(Stored records)
··········

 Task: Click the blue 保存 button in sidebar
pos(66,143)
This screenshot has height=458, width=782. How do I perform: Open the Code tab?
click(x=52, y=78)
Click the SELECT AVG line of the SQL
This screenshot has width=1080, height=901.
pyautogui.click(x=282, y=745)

··········

DIRECTIONS FOR THIS TASK >> Write out each line exactly, beginning at the one with "This screenshot has height=458, width=782." and ending at the final line of the records above, with nothing added.

RESULT >>
This screenshot has height=458, width=782. How do I perform: Open the Code tab?
click(x=52, y=78)
Click the SELECT AVG line of the SQL
This screenshot has width=1080, height=901.
pyautogui.click(x=282, y=745)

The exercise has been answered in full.